Looking at the source code, I see that it's using a buffer size of 8 * 1024
, which is tiny.
Now consider the following implementation, which allows a custom buffer size:
extension FileManager {
func fastContentsEqual(atPath path1: String, andPath path2: String, bufferSize: Int, progress: (_ delta: Int) -> Bool) -> Bool {
do {
let sourceDescriptor = open(path1, O_RDONLY | O_NOFOLLOW, 0)
if sourceDescriptor < 0 {
throw NSError(domain: NSPOSIXErrorDomain, code: Int(errno))
}
defer {
close(sourceDescriptor)
}
let sourceFile = FileHandle(fileDescriptor: sourceDescriptor)
let destinationDescriptor = open(path2, O_RDONLY | O_NOFOLLOW, 0)
if destinationDescriptor < 0 {
throw NSError(domain: NSPOSIXErrorDomain, code: Int(errno))
}
defer {
close(destinationDescriptor)
}
let destinationFile = FileHandle(fileDescriptor: destinationDescriptor)
var equal = true
while autoreleasepool(invoking: {
let sourceData = sourceFile.readData(ofLength: bufferSize)
let destinationData = destinationFile.readData(ofLength: bufferSize)

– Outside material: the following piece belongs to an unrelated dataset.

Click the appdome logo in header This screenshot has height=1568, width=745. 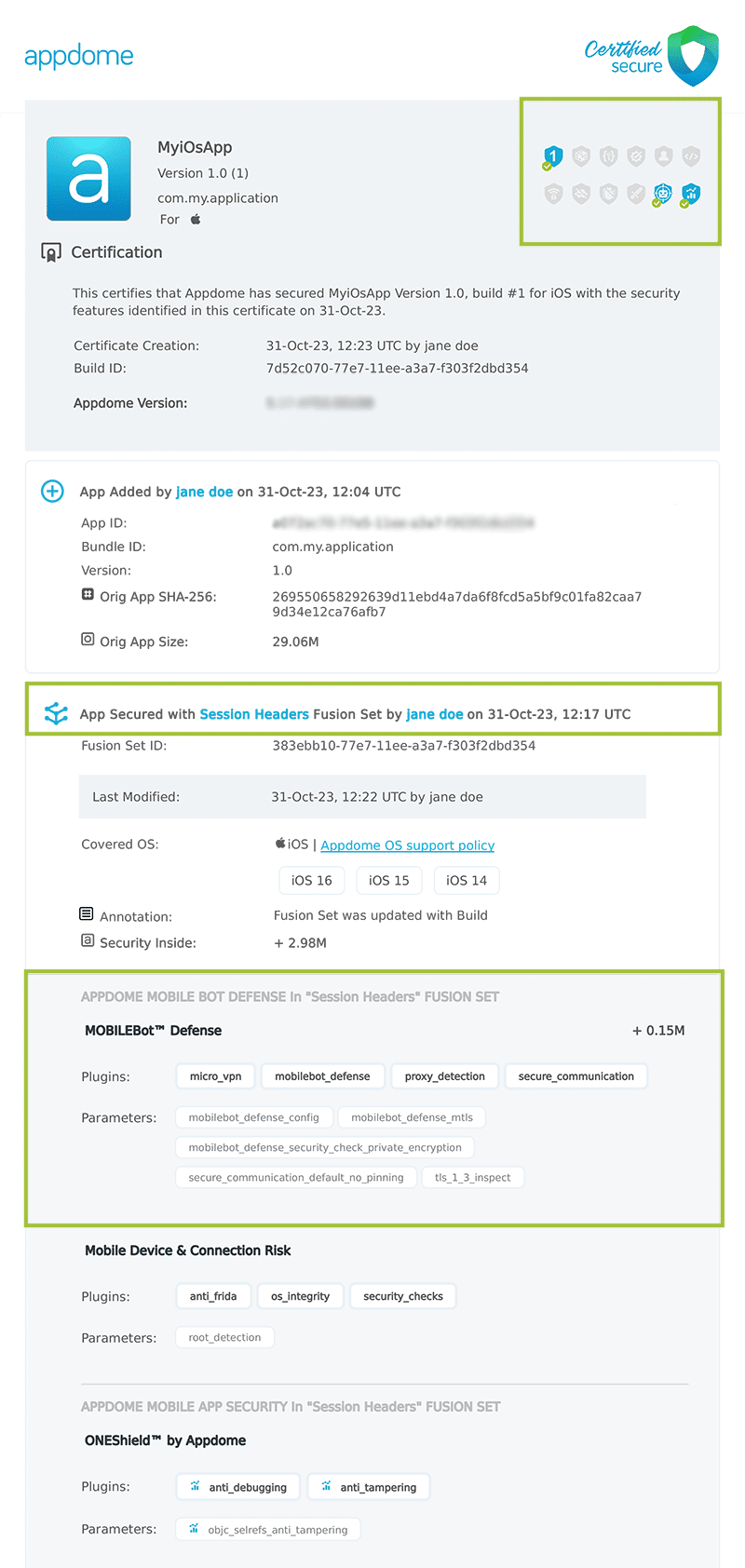click(79, 56)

equal = sourceData == destinationData
return sourceData.count > 0 && progress(sourceData.count) && equal
}) { }
return equal
} catch {
return contentsEqual(atPath: path1, andPath: path2) // use this as a fallback for unsupported files (like symbolic links)
}
}
}
This is how the two implementations compare with files of different sizes (with the same buffer size of 8_192
):
File size | FileManager (s) | Custom (s) | Speedup |
---|---|---|---|
1'000 | 0.00016 | 0.00009 | 1.7x |
1'000'000 | 0.009 | 0.001 | 9x |
10'000'000 | 0.21 | 0.11 | 1.9x |
100'000'000 | 2.0 | 0.9 | 2.2x |
And here are the results of the custom implementation for different file and buffer sizes, each one repeated 5 times.
This is the code I used for testing. I then opened the generated .tsv
files in Numbers on Mac to generate the graphs.
let url = FileManager.default.temporaryDirectory.appending(path: UUID().uuidString, directoryHint: .isDirectory)
try! FileManager.default.createDirectory(at: url, withIntermediateDirectories: true)
print(url.path())
let source = url.appendingPathComponent("file source")
let destination = url.appendingPathComponent("file destination")
print("page size", getpagesize())
let fileSizes = [1_000, 1_000_000, 10_000_000, 100_000_000, 1_000_000_000, 10_000_000_000, Int(getpagesize()) * 10_000]
let bufferSizes: [Int] = (10..<31).map({ 1 << $0 })
let repetitions = 5
var times = [[TimeInterval]](repeating: [TimeInterval](repeating: 0, count: repetitions), count: bufferSizes.count)
for fileSize in fileSizes {
print("fileSize", fileSize)
for (i, bufferSize) in bufferSizes.enumerated() {
print("bufferSize", bufferSize)
for j in 0..<repetitions {
try? FileManager.default.removeItem(at: destination)
createFile(source: source, size: fileSize)
createFile(source: destination, size: fileSize)
let date = Date()
let result = FileManager.default.fastContentsEqual(atPath: source.path, andPath: destination.path, bufferSize: bufferSize) { _ in true }
let time = -date.timeIntervalSinceNow
times[i][j] = time
}
}
let header = ([""] + bufferSizes.map({ NumberFormatter.localizedString(from: $0 as NSNumber, number: .decimal) })).joined(separator: "\t")
try! Data(([header] + (0..<repetitions).map { j in
(["\(j)"] + (0..<bufferSizes.count).map { i in
return timeToString(times[i][j])
}).joined(separator: "\t")
}).joined(separator: "\n").utf8).write(to: url.appendingPathComponent("\(fileSize).tsv"))
}
func timeToString(_ time: TimeInterval) -> String {
return String(format: "%.6f", time)
}
func createFile(source: URL, size: Int) {
let buffer = UnsafeMutableRawBufferPointer.allocate(byteCount: size, alignment: Int(getpagesize()))
buffer.initializeMemory(as: Int.self, repeating: 0)
let fp = fopen(source.path, "w")
let success = fcntl(fileno(fp), F_NOCACHE, 1)
assert(success == 0)
let bytes = fwrite(buffer.baseAddress!, 1, size, fp)
assert(bytes == size)
fclose(fp)
}